--- Passage fourni ---

○ ○ ○ ○

Chaque personne dispose du droit au respect de sa vie privée, par la protection des articles 9 du Code Civil et 8 de la Convention Européenne des Droits de l’Homme.

Tout élément révélant un caractère d’intimité fait l’objet de cette protection.

Ainsi, une référence ou une allusion à la vie privée d’une personne, privée ou publique, est susceptible de constituer une atteinte à sa vie privée.

Il appartient en conséquence à la personne de fixer seule les limites de ce qui peut être ou non publié sur sa vie intime, en même temps que les circonstances et les conditions dans lesquelles ces publications peuvent intervenir.

Toutefois, la Jurisprudence a retenu à plusieurs reprises que les déclarations d’une personne publique peuvent être de nature à atténuer les atteintes qu’elle prétendrait avoir subi du fait de la publication.

○ ○ ○ ○

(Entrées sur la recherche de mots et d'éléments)
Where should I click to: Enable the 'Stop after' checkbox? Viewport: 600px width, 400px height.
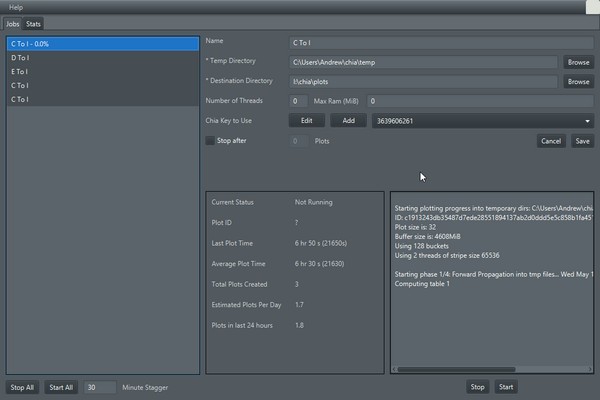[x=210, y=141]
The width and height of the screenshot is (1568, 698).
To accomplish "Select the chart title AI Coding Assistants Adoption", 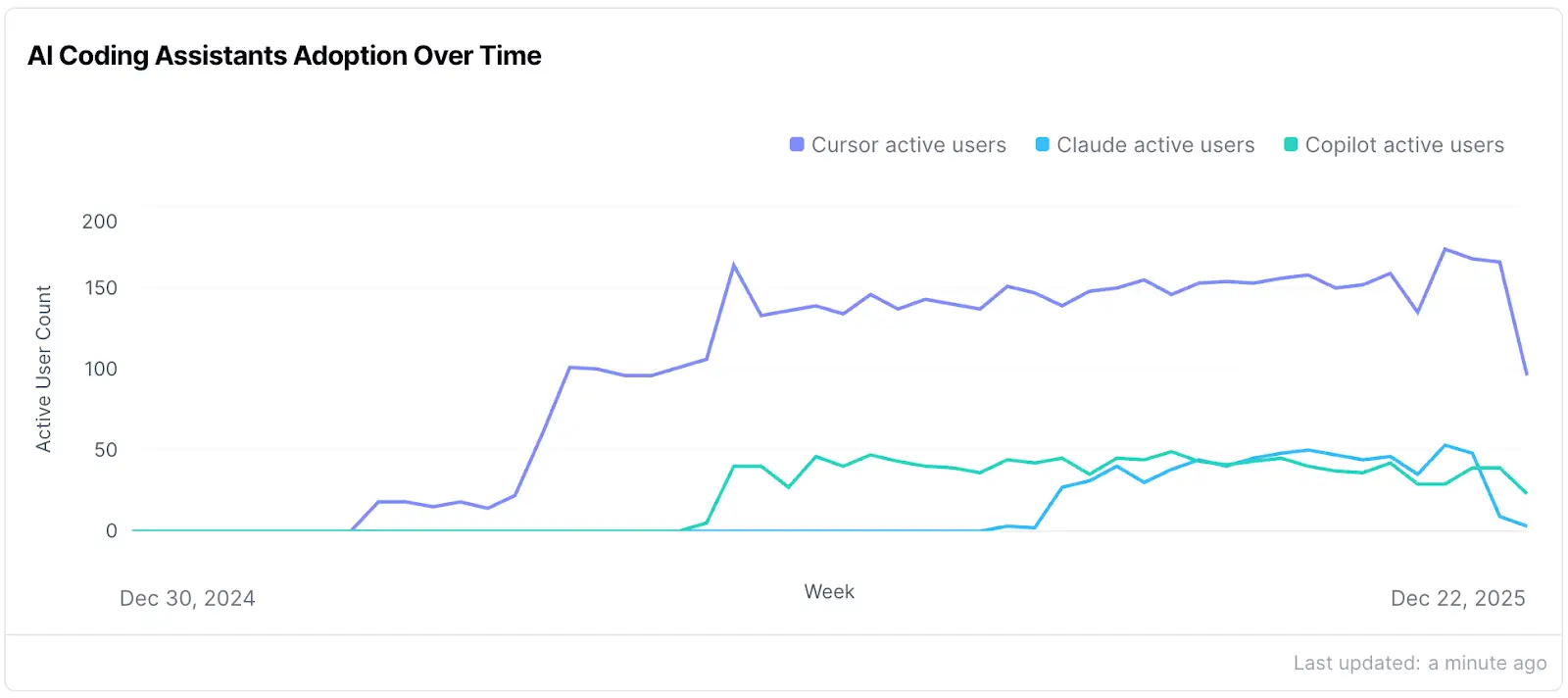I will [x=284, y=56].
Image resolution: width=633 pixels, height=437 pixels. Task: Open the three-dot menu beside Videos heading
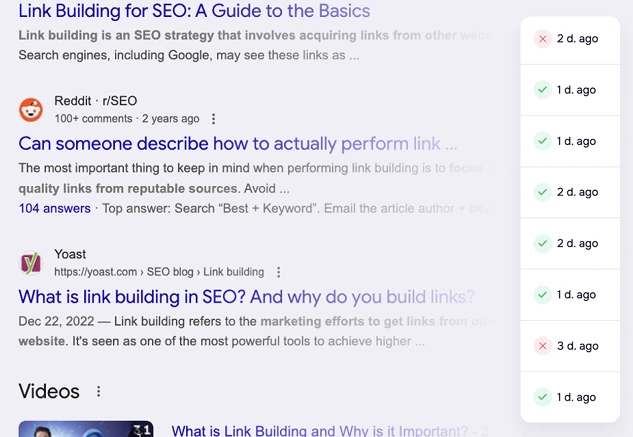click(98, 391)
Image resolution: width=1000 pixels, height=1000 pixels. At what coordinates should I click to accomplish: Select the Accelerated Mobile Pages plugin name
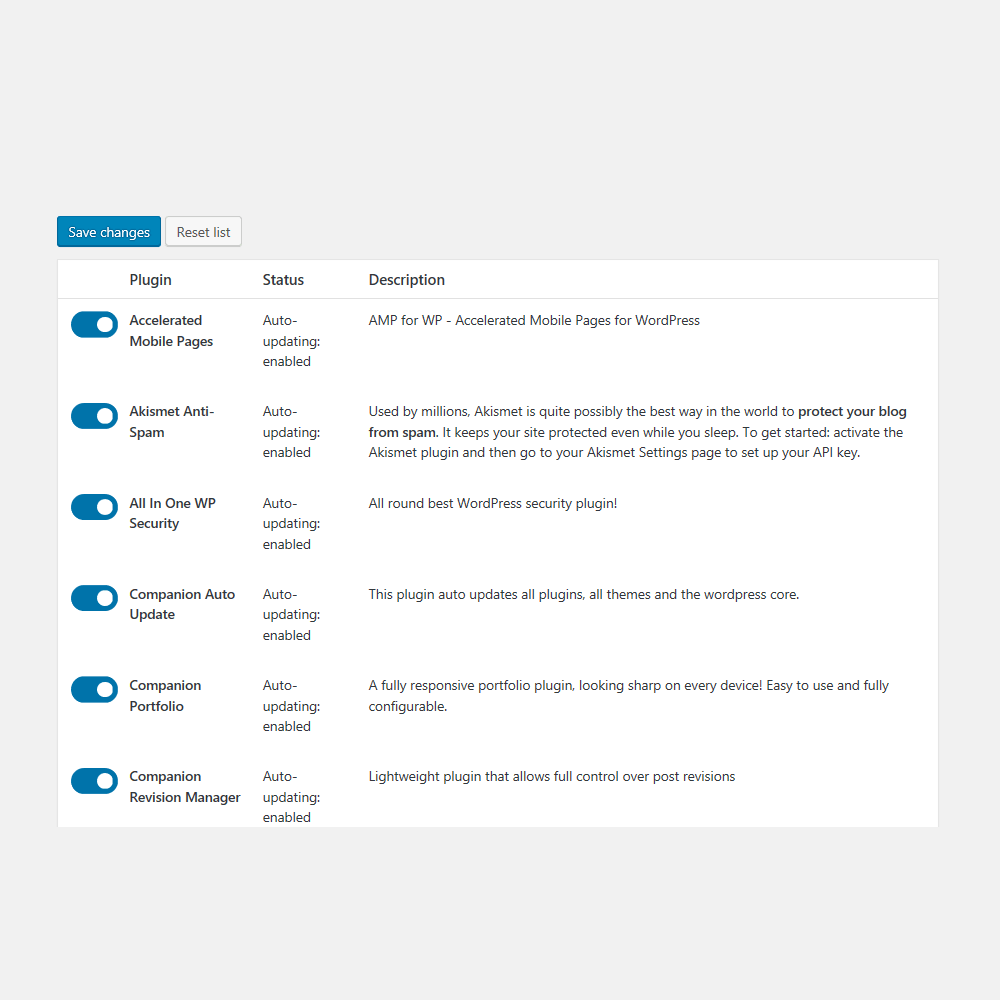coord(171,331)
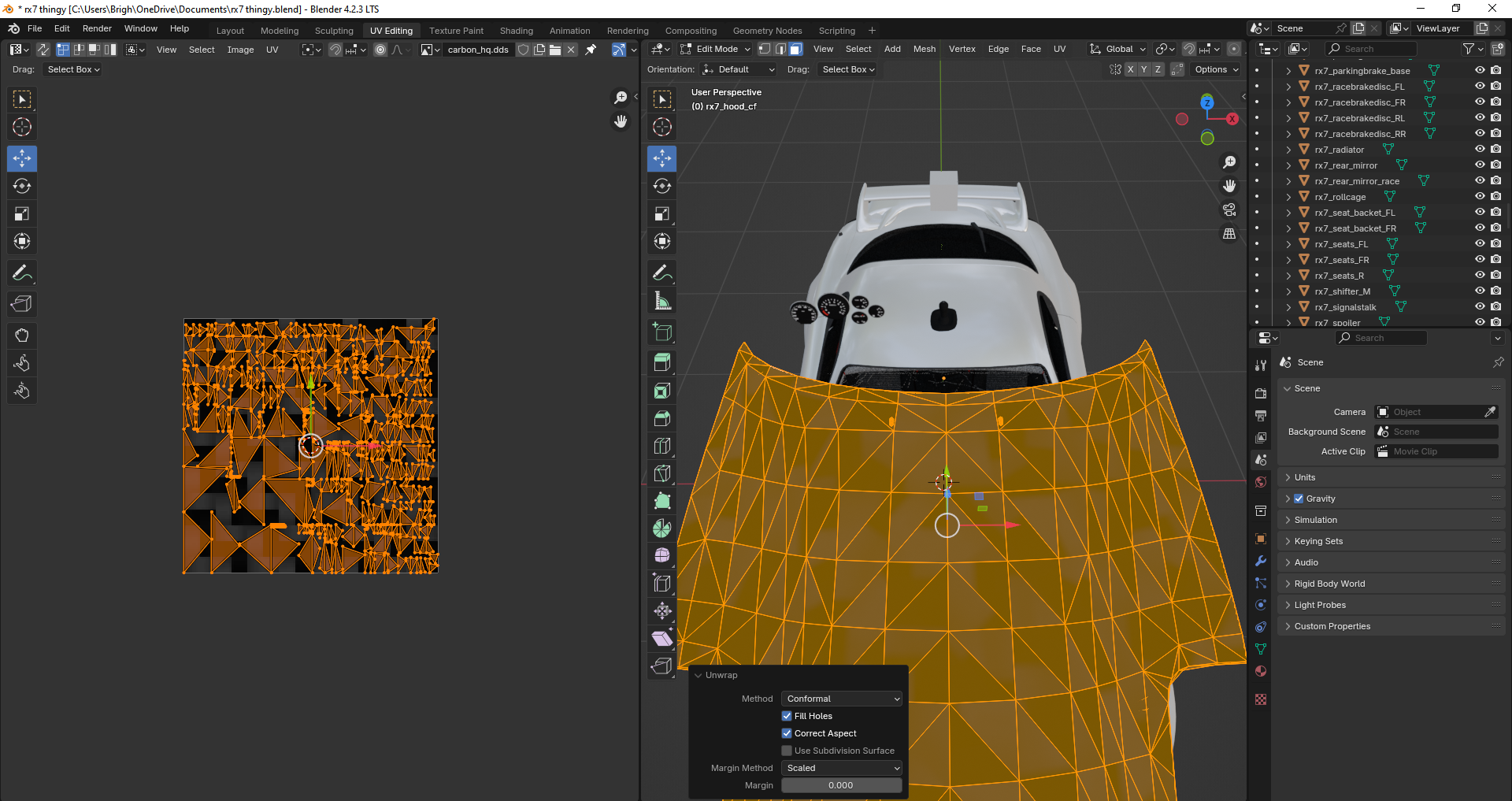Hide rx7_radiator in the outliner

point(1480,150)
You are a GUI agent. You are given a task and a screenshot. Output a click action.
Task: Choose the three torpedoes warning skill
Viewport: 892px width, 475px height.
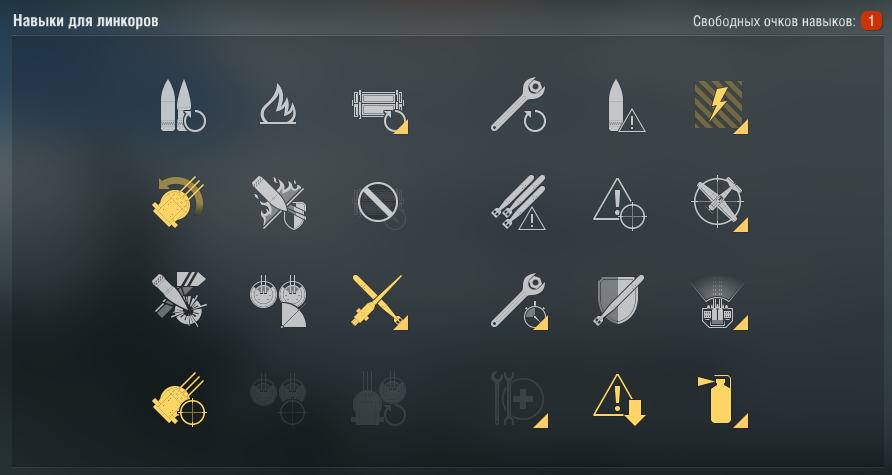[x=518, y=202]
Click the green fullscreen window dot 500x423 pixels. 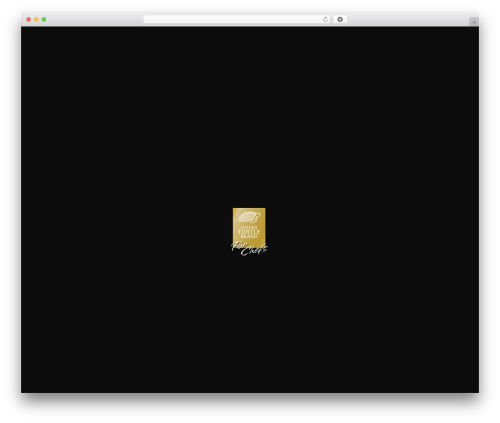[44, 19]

○ ○ ○ ○

--- Les consignes ---
• 1. D'après le passage sur la vie privée, pourquoi une simple allusion à la vie privée d'une personne peut-elle constituer une atteinte ? Répondez en une à trois phrases.
• 2. Les affirmations suivantes concordent-elles avec le passage sur la vie privée ? Pour chacune, répondez par oui ou non et citez les mots décisifs du passage.
(a) Seules les personnes privées peuvent subir une atteinte à leur vie privée.
(b) La personne fixe seule les limites de ce qui peut être publié sur sa vie intime.
(c) Selon la jurisprudence, les déclarations d'une personne publique peuvent atténuer les atteintes qu'elle invoque.

--- Réponses attendues ---
• 1. Tout élément qui révèle un caractère d'intimité fait l'objet de la protection du droit au respect de la vie privée. Ce droit est garanti par l'article 9 du Code Civil et l'article 8 de la Convention Européenne des Droits de l'Homme.

• 2.
(a) Non : « une référence ou une allusion à la vie privée d’une personne, privée ou publique, est susceptible de constituer une atteinte à sa vie privée ».
(b) Oui : « Il appartient en conséquence à la personne de fixer seule les limites de ce qui peut être ou non publié sur sa vie intime ».
(c) Oui : « les déclarations d’une personne publique peuvent être de nature à atténuer les atteintes qu’elle prétendrait avoir subi du fait de la publication ».